Print the lines below from the line with "Advertising & Marketing (440, 2532)" to the line with "1000 g (193, 762)" exactly, keeping both ends, and print no pictures.

[Opening Data shown section]

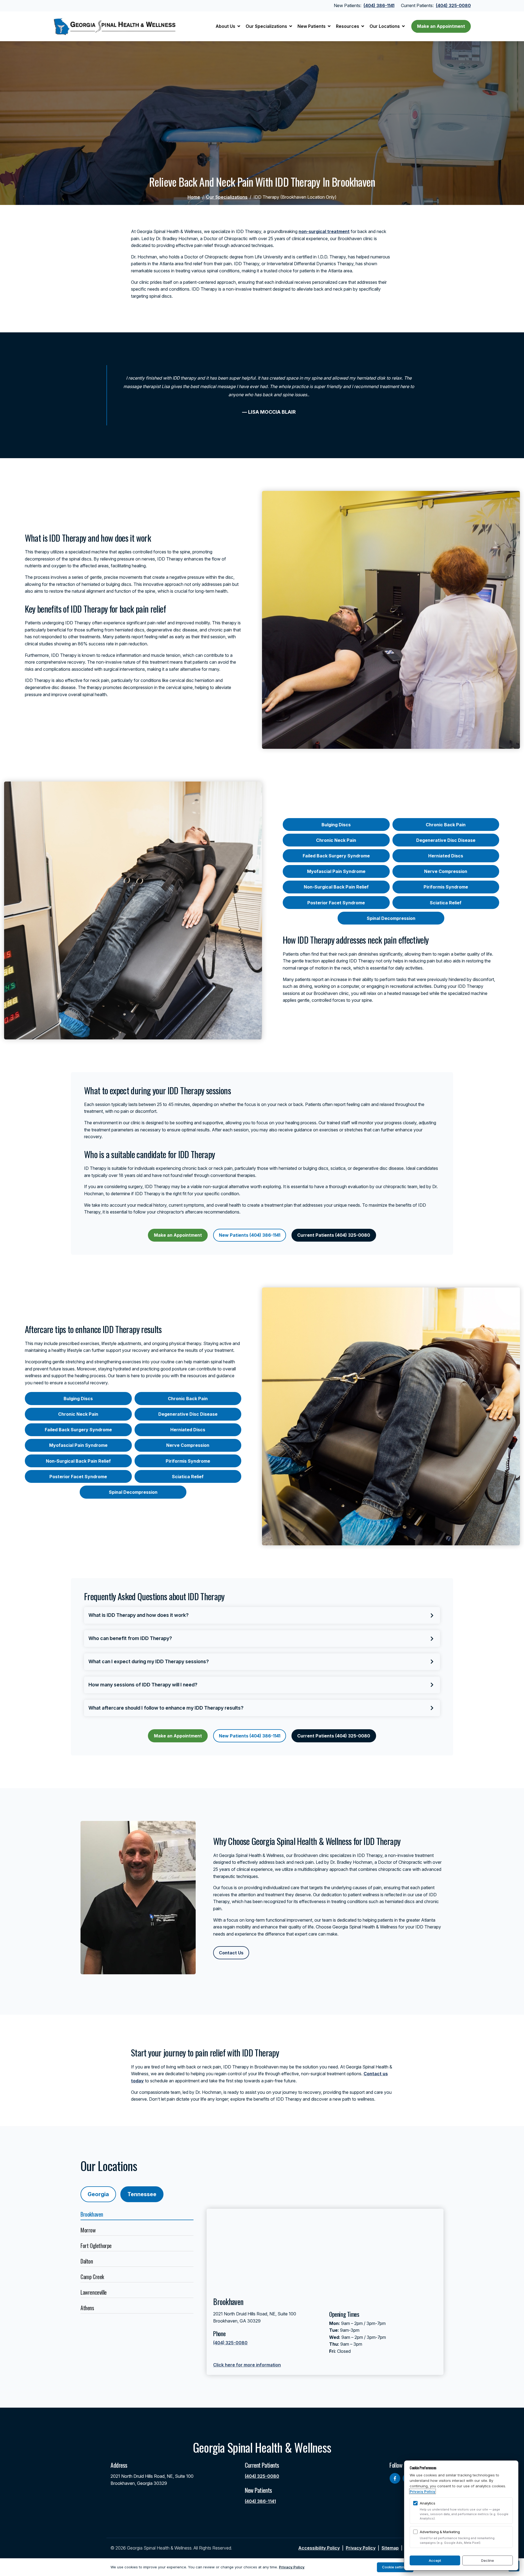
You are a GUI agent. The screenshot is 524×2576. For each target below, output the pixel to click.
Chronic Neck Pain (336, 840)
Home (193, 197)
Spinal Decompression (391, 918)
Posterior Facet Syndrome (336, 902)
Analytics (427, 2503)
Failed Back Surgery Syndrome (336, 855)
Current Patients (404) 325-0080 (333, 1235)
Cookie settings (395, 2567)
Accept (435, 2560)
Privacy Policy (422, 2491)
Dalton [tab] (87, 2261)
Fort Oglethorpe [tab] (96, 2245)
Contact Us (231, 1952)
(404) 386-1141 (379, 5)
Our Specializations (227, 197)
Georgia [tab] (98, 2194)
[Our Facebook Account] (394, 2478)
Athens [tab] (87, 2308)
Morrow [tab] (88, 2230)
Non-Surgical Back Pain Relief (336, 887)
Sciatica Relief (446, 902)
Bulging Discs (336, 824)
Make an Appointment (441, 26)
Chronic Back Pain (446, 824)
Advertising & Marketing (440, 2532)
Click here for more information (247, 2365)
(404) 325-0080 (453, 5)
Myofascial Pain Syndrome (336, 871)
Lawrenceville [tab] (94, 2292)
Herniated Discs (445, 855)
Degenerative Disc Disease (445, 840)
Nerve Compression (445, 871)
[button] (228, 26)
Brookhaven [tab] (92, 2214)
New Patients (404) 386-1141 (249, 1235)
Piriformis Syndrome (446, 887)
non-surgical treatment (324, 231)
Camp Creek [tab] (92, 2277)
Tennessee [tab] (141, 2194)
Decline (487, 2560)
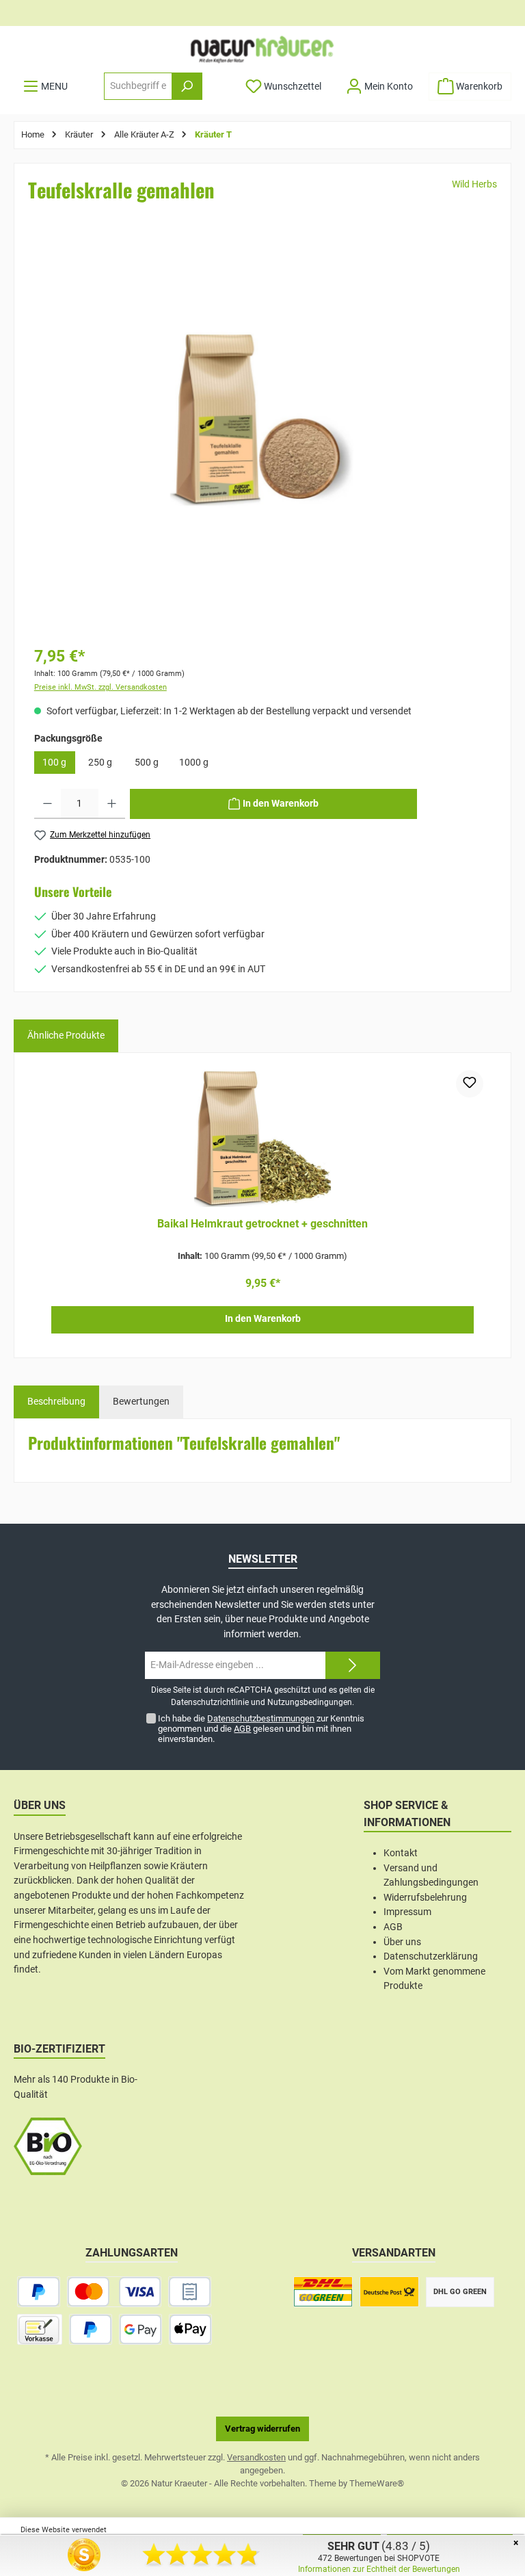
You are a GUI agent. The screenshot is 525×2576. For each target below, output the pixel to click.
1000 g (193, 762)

[Closing Data shown section]
[Opening Data shown section]

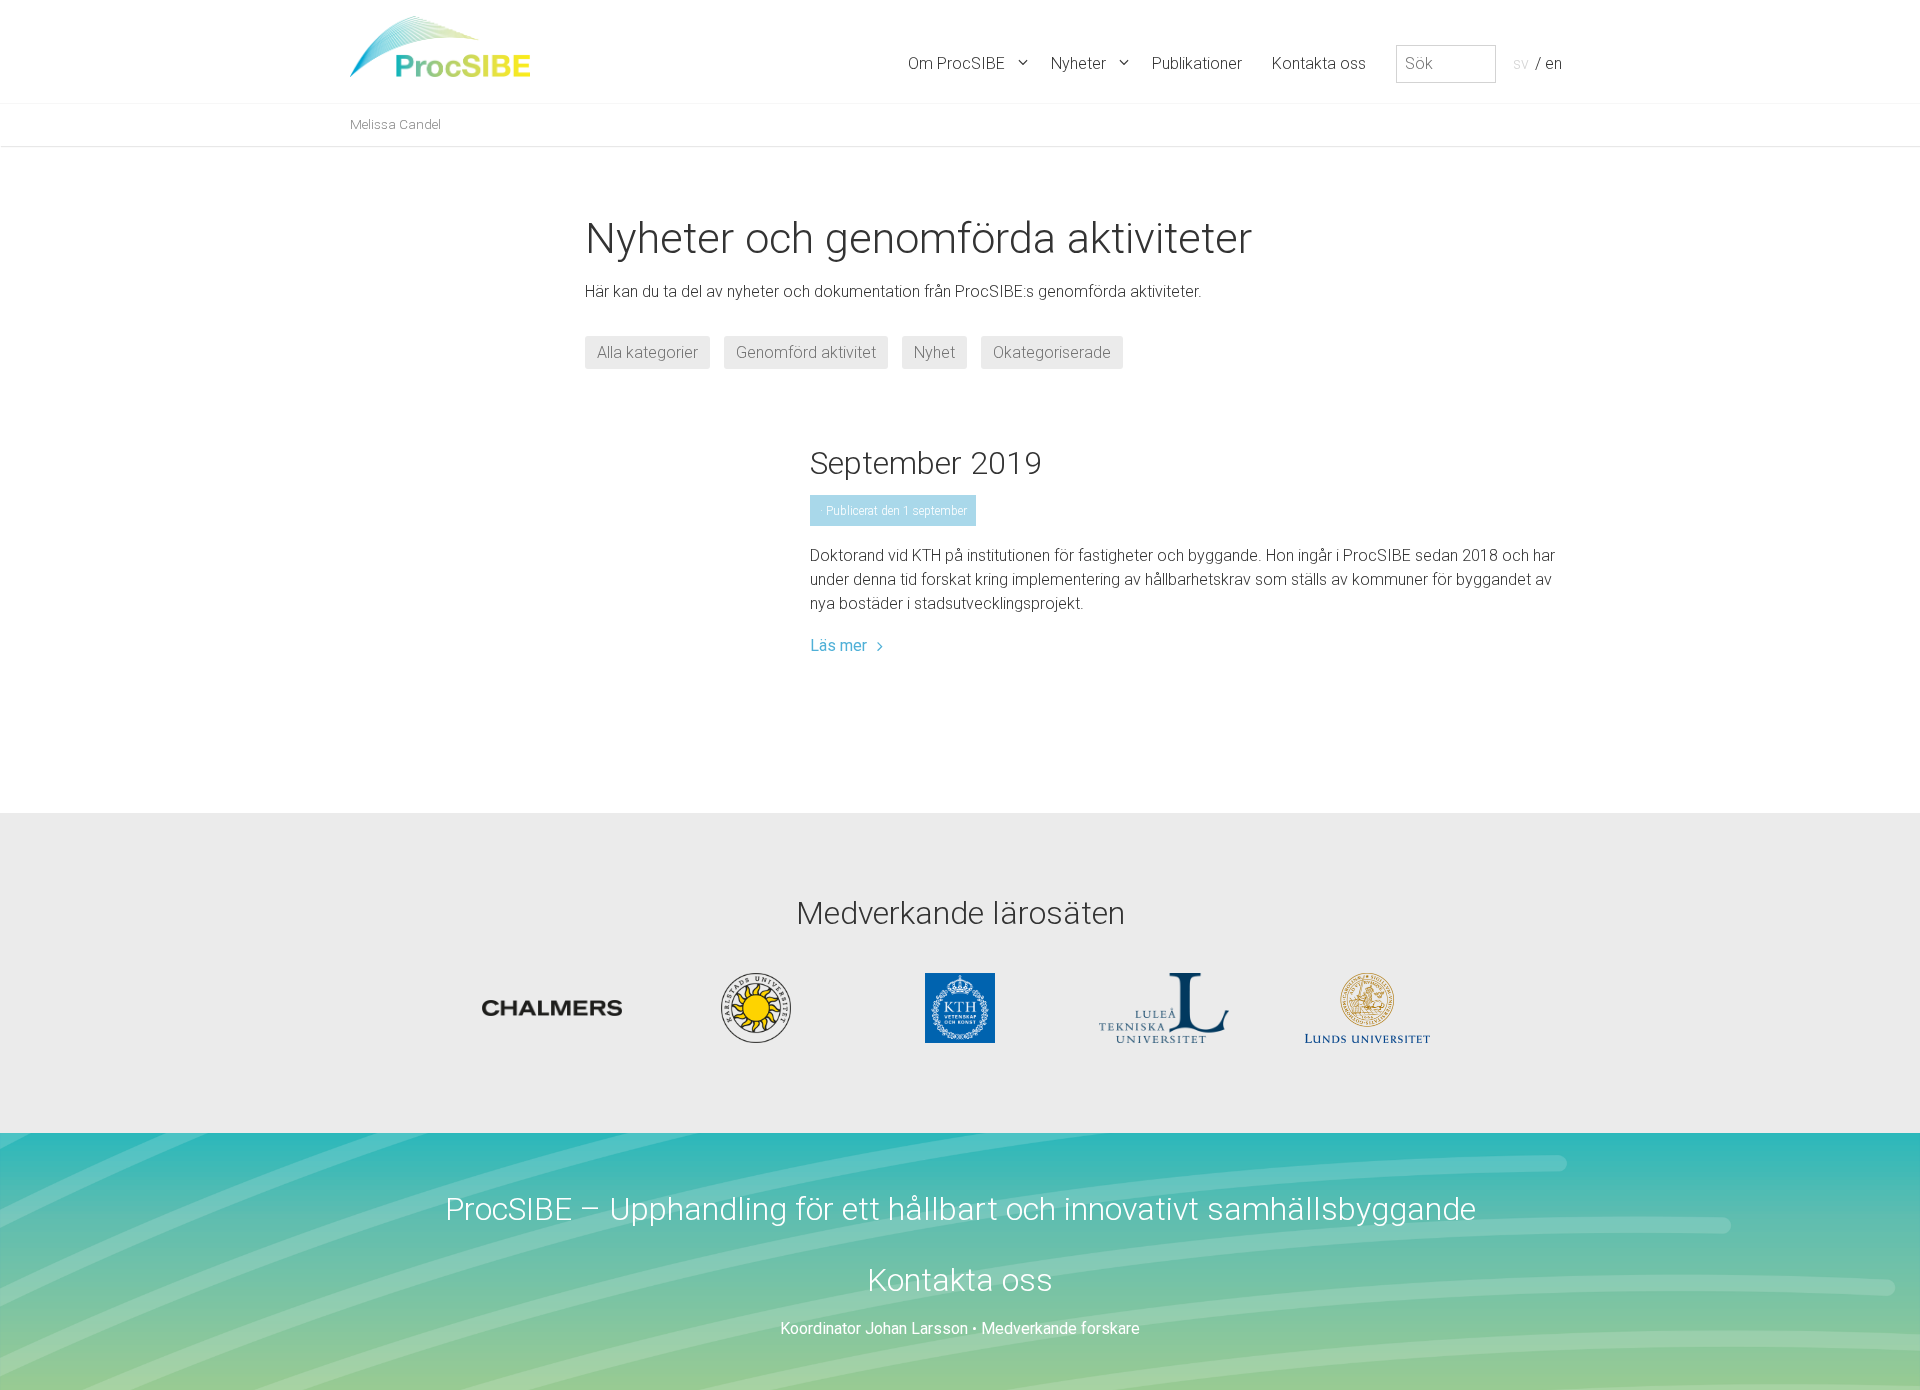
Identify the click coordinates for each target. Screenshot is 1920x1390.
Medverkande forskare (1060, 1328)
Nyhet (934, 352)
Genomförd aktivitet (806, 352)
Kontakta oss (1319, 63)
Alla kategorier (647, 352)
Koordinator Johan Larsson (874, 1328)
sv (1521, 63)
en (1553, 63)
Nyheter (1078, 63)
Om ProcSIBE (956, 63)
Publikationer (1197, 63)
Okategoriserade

[Closing Data shown section]

Completed exercise:
Advertising & Marketing (440, 2532)
Click here for more information (247, 2365)
(404) 325-0080 (453, 5)
Myofascial Pain Syndrome (336, 871)
Lawrenceville [tab] (94, 2292)
Herniated Discs (445, 855)
Degenerative Disc Disease (445, 840)
Nerve Compression (445, 871)
[button] (228, 26)
Brookhaven [tab] (92, 2214)
New Patients (404) 386-1141 (249, 1235)
Piriformis Syndrome (446, 887)
non-surgical treatment (324, 231)
Camp Creek [tab] (92, 2277)
Tennessee [tab] (141, 2194)
Decline (487, 2560)
You are a GUI agent. The screenshot is 525×2576. For each target below, output the pixel to click.
1000 g (193, 762)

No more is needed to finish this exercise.